Article 6 of the Paris Agreement provides for the following three carbon pricing mechanisms:

1. Voluntary bilateral arrangements

Under Article 6.2 State Parties can reach bilateral agreements, pursuant to which emission reductions achieved in a Country A could be transferred to a Country B and count towards Country B's Nationally Determined Contributions (NDCs).
This mechanism would require a transparent process with accurate accounting of emission reductions in order to avoid double counting (i.e. to prevent the same reduction counting towards both Country A and Country B's NDCs). Although this mechanism may potentially provide a more flexible approach, it is also likely to be less transparent than the mechanism implemented under Article 6.4.

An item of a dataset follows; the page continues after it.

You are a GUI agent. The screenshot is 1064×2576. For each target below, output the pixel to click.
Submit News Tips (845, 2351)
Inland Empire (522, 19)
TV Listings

2. An international carbon market

Article 6.4 aims to create an international carbon market, the 'Sustainable Development Mechanism', which would be supervised by a governing body designated by the Conference of the Parties. Under this mechanism, which would replace the Clean Development Mechanism (CDM) under the Kyoto Protocol 1997, both States and Private Actors would be able to trade emissions reductions.
The Paris Agreement however does not provide any details regarding the proposed form or operation of such a carbon market. This will be agreed by the Parties in the rules and modalities to be adopted. It is likely that the Parties will aim to ensure that standardised procedures are adopted in the design, implementation and verification of emission reduction activities.

3. Non-market-based approach

Article 6.8 provides for a framework for co-operation which is not based on a market mechanism, but would instead be designed to cover other forms of assistance which would target ``mitigation, adaptation, finance, technology transfer and capacity-building``. This may include cooperation on climate policy, fiscal measures (such as a carbon price) or similar activities to those under Articles 6.2 and 6.4 but without trading. The 'rulebook' for the carbon pricing mechanisms will determine how this non-market-based approach will operate in practice and how it will interface with the market based approaches.